WHAT IS REQUIRED:
For the listing below, report all lines that hold the word "comparison".

RECORDS PROVIDED:
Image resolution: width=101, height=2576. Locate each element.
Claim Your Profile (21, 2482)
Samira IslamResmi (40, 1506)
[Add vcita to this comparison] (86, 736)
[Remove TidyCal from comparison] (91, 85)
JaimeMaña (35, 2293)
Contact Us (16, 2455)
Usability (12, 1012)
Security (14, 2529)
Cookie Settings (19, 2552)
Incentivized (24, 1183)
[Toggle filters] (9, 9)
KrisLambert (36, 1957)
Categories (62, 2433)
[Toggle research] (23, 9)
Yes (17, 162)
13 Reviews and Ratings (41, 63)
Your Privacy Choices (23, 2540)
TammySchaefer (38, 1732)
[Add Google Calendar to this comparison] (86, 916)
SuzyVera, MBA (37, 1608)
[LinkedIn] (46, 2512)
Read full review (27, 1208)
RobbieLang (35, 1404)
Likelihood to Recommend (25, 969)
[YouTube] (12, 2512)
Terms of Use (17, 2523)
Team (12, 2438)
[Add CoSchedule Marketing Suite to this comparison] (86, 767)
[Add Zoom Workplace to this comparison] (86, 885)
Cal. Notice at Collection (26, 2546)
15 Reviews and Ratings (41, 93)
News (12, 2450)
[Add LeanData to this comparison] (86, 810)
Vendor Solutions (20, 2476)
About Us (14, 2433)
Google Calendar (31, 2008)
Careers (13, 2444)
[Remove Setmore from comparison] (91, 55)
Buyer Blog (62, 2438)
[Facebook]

EXERCISE OUTPUT:
[Add vcita to this comparison] (86, 736)
[Remove TidyCal from comparison] (91, 85)
[Add Google Calendar to this comparison] (86, 916)
[Add CoSchedule Marketing Suite to this comparison] (86, 767)
[Add Zoom Workplace to this comparison] (86, 885)
[Add LeanData to this comparison] (86, 810)
[Remove Setmore from comparison] (91, 55)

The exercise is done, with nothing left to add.